De gemeente Arnhem e.a. (hierna te noemen: de ontheffinghouder) blijft te allen tijde verantwoordelijk voor de strikte naleving van de voorwaarden van deze ontheffing. Ook voor de uitvoering, bekostiging en het beheer van deze maatregelen blijft de ontheffinghouder primair verantwoordelijk en aansprakelijk. De ontheffinghouder kan organisaties of personen aanwijzen die middels een machtiging gebruik kunnen maken van deze ontheffing (gemachtigde). In dit geval dient deze een kopie van de verleende machtigingen aan Dienst Regelingen, Postbus 1191, 3300 BD Dordrecht te zenden. De machtigingen vermelden in ieder geval de volgende gegevens: a. volledige naam, adres, woonplaats en geboortedatum van degene aan wie de machtiging is verleend; b. soort(en) en eventuele aantallen waarvoor de machtiging geldt; c. de handelingen die mogen worden verricht; d. plaats(en) waar de handelingen mogen worden verricht; e. omschrijving kwalificaties m.b.t. kennis van de te machtigen persoon; f. periode waarvoor de machtiging geldt. De gemachtigde dient zijn machtiging op eerste vordering te tonen aan de toezichthouder of opsporingsambtenaar. De gebruiker van deze ontheffing draagt bij het verrichten van de handelingen waarvoor de ontheffing verleend is deze ontheffing of een kopie ervan bij zich. Indien de gebruiker een gemachtigde is, dient zijn machtiging te zijn gehecht aan een kopie van deze ontheffing. De gebruiker van de ontheffing dient de ontheffing op eerste vordering te tonen aan een bevoegd toezichthouder of opsporingsambtenaar.

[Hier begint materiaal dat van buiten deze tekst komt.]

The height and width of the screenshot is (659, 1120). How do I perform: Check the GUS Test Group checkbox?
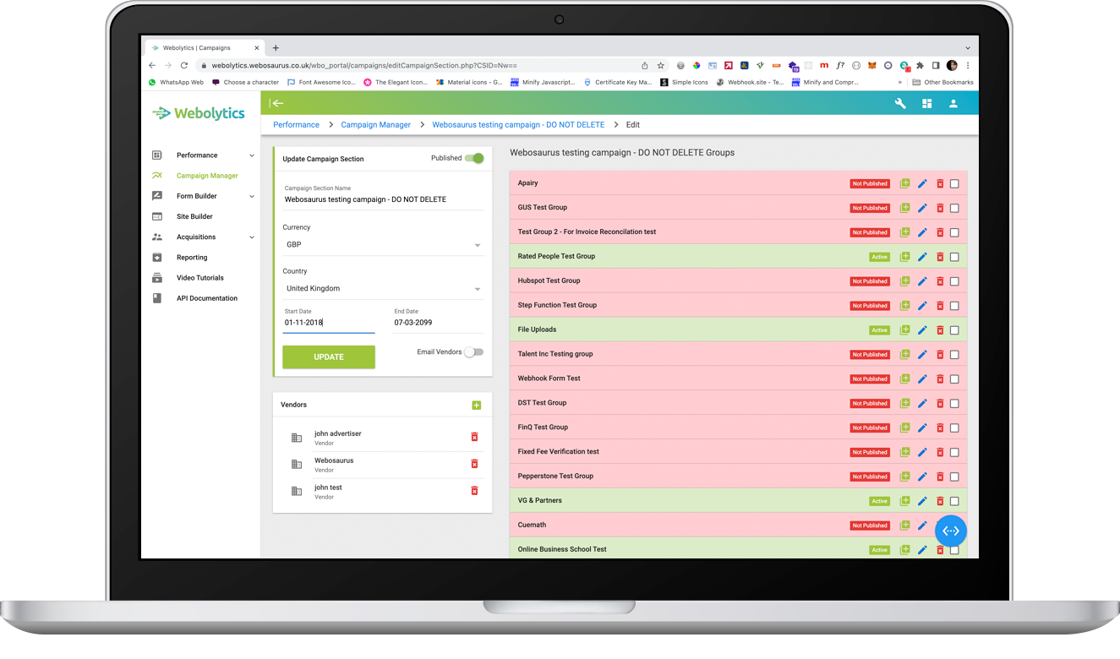[x=954, y=208]
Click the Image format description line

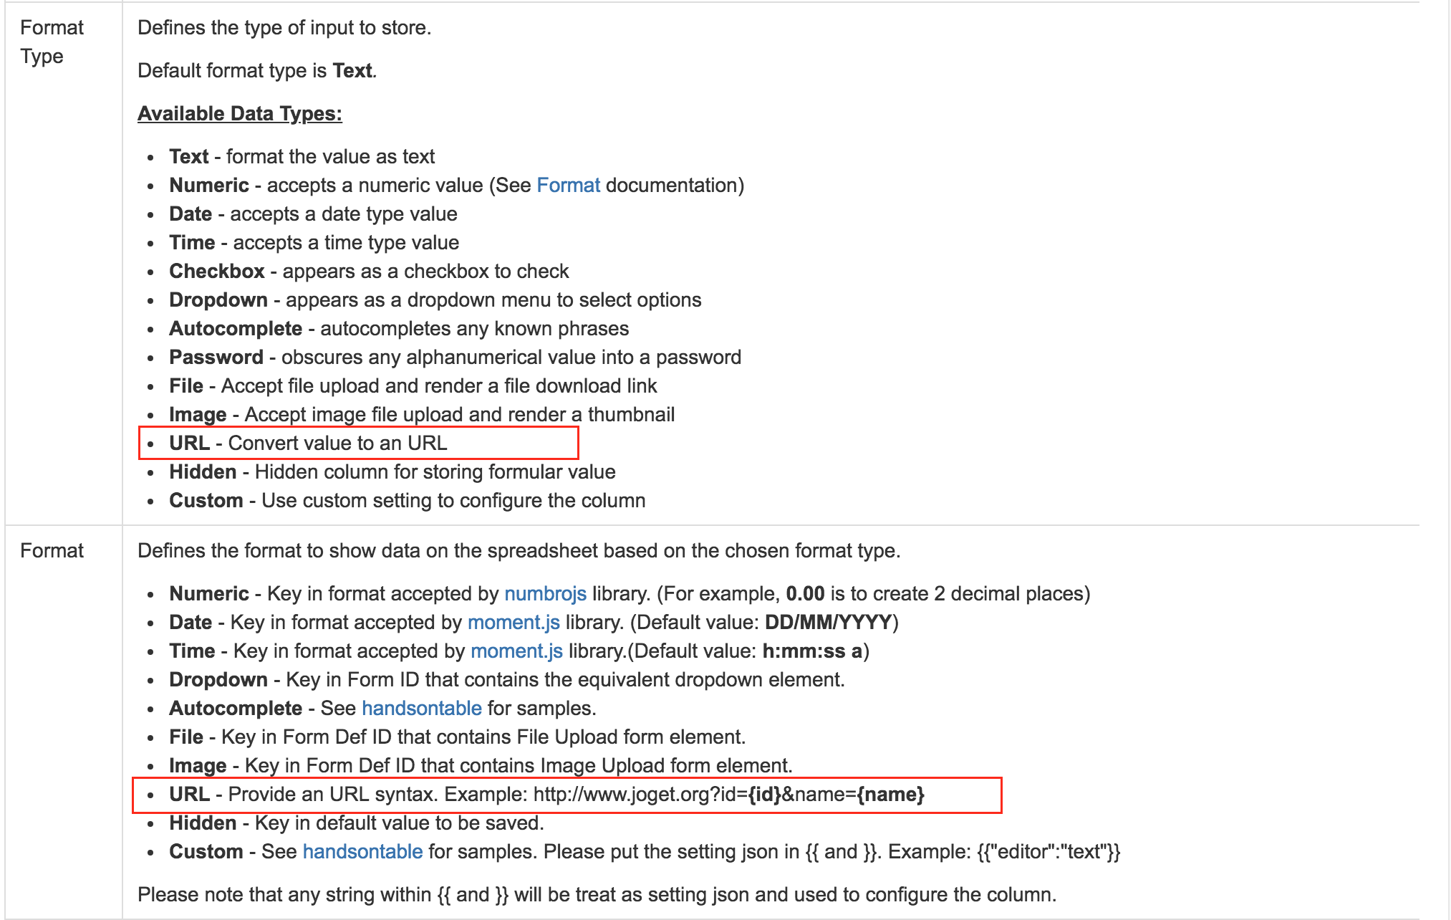(x=480, y=765)
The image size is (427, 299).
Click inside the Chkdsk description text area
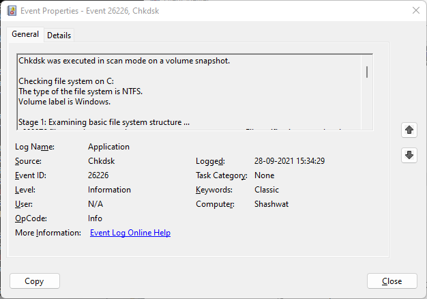pos(184,89)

Specifieke voorwaarden 7. Gebouwen waarin vleermuizen kunnen verblijven, dienen voorafgaand aan de sloop te worden gecontroleerd op aanwezigheid van vleermuizen. Indien vleermuizen worden aangetroffen, dienen deze gebouwen voorafgaand aan de sloop ongeschikt te worden gemaakt voor vleermuizen. 8. Sloopwerkzaamheden en ongeschikt maken van vleermuisverblijfplaatsen dienen plaats te vinden in de perioden half maart tot eind april, of half augustus tot eind oktober. 9. Wanneer op enig moment tijdens de sloop een rustende vleermuis wordt aangetroffen, dienen de sloopwerkzaamheden te worden gestaakt. Wanneer de vleermuizen zijn uitgevlogen, kunnen de sloopwerkzaamheden worden hervat. 10. In de nieuwbouw dienen actief nieuwe bewoningsmogelijkheden voor vleermuizen te worden ingebouwd. Daarbij dient te worden uitgaan van wat verloren is gegaan (vrij toegankelijke zolder, spouwmuren en dakranden). 11. Wanneer gekozen wordt voor betimmering van de gevels, dient de tussenruimte tussen muur en timmerwerk niet meer dan 15 millimeter te bedragen. 12. Bij het aanleggen van nieuwe watergangen en bomenlanen, dient toename van verlichting te worden voorkomen, door gebruik te maken van aangepaste verlichting. Dit geldt zowel tijdens de uitvoering van de werkzaamheden, als voor eventueel definitieve straatverlichting (aangepaste armaturen).
2(4)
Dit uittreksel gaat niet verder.